In a way, it’s wealth up there in the ether. It’s the investors who give it value. Somebody says “hey $100 for a share of company x sounds like a good deal” founder has 10M shares of company x, and voila, they’re a billionaire.
In a way, we have no one to blame but ourselves.
A strange thing is happening nowadays with the market though. Markets are supposed to go down from time to time, but due to low barriers to entry so many people are in the market now, investing in ETFs, setting up automated monthly purchases, DRIPs, etc, that markets consistently go up. Even after a major economic shock like the tariffs, the market continues to go up.
And so those billionaires keep getting wealthier.
At some point this carousel will end. Healthy markets do have to go down, it’s one of the mechanisms of how capital gets redistributed from the slovenly to the savvy. There has to be some kind of adjustment or we end up where we are, a new Gilded Age.
China is on the edge of one such adjustment in real estate, but the state is pulling out all of the stops right now to prevent its collapse. What happens there likely is to be a harbinger of what’s to come.
In the US, I’m not so sure. If we keep letting our average population age slip towards middle age and beyond, then we’ll likely see the correction when we have no one left to keep the economic engine running. If we don’t mitigate that we probably have 15 to 20 years left. Unchecked political unrest may be the catalyst for its arrival sooner.
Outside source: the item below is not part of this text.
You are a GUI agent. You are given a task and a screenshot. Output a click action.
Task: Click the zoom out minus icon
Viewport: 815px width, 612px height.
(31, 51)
Back to billionaires. The best way to put this back in check in my mind is to tax unrealized gains. Think of it like real estate tax. Every year, you pay a nominal bit of your home’s value to fund the fire department, city planners, etc. if you don’t pay, then they can put a lien on your house. Same should apply with stock. The noninvesting public helped build the infrastructure that made the company thrive, thus, the public should be entitled to a bit of its success. The tax has the nifty little gimmick of distributing a bit of the power too - precisely why the billionaire class hates it.
I like your connecting taxing unrealized gains with property taxes. It connects a new idea to a familiar one. Great contribution!